Roles of NR2A-containing and NR2B-containing NMDAR in hippocampus-dependent associative learning

Similar to the effects of general NMDAR antagonists (Misane et al., 2005; Quinn et al., 2005) or deletion of the NR1 gene (Tsien et al., 1996; Huerta et al., 2000), the preferential antagonist of the NR2A subunit significantly impaired both types of hippocampus-dependent memory investigated in this study. It should be noted that, based on the relatively low dose range of NVP-AAM077 displaying selectivity for NR2A over NR2B, some actions of this antagonist might involve both subunits (Fox et al., 2006). It is therefore uncertain whether trace fear conditioning solely depends on NR2B or both NR2A and NR2B subunits. It is very likely however, that contextual fear conditioning was mediated by NR2A, given that the highly specific NR2B antagonist Ro25-6981 (Fox et al., 2006) was ineffective in this paradigm. Our results agree with observations that NR2B does not significantly contribute to one-trial conditioning (Zhao et al., 2005; Zhang et al., 2008) and spatial learning (von Engelhardt et al., 2008). Notably, activity of these receptors was required for trace fear conditioning, both during acquisition as well as formation of long-term trace fear memory. Based on similar data found with NR1-deficient mice (Huerta et al., 2000), NR1/NR2B complexes seem to be preferentially required for the processing of temporal over contextual memory. However, it remains unclear whether the NR2B antagonist-induced impairments in long-term trace fear memory were due to a failure of acquisition, consolidation, or both. Hippocampal NR2B may also act to maintain working memory (von Engelhardt et al., 2008), a process that plays an important role in trace fear conditioning (Koch et al., 2003). Because post-training hippocampal injections of NMDAR antagonists are typically ineffective at impairing memory (Young et al., 1994), it is not possible to delineate which of these processes was affected.

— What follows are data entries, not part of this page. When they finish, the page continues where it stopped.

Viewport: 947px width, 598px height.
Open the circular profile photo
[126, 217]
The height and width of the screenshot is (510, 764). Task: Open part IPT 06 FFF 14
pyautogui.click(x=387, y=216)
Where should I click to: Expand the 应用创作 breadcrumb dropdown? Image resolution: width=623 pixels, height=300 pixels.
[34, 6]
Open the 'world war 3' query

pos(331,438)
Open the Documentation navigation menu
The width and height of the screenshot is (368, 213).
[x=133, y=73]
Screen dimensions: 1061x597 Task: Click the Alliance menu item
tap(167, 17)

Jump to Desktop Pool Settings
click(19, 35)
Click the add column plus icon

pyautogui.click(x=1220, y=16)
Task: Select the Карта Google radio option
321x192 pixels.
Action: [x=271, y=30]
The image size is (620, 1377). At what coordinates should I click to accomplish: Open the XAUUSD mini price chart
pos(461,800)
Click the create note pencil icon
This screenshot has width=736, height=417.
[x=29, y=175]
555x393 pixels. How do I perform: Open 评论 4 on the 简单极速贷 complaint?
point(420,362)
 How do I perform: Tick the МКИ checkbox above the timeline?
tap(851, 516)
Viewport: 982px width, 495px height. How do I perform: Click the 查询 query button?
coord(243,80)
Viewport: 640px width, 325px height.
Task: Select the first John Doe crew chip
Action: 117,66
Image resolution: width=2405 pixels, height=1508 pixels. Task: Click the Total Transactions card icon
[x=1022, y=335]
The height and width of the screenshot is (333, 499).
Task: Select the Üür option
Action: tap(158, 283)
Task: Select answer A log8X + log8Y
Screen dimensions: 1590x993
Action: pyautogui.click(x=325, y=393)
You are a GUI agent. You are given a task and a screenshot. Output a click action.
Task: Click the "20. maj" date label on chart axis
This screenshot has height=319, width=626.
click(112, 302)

Intrahippocampal injection of NVP-AAM077 blocked learning-induced c-Fos production, whereas Ro25-6981 did not. This suggests that up-regulation of c-Fos, as shown here and elsewhere (Weitemier and Ryabinin, 2004), is not sufficient for trace fear conditioning. Thus, other molecular mechanisms, such as localized activation of the c-Fos-inducing kinases ERK1/2/MSK1, are most likely regulated by NMDAR subunits. Accordingly, compartmentalized activity is a key constraint of ERK's interactions with upstream activators, downstream targets, and role in memory processes (Roberson et al., 1999; Shalin et al., 2006; Schrick et al., 2007; Tronson et al., 2009).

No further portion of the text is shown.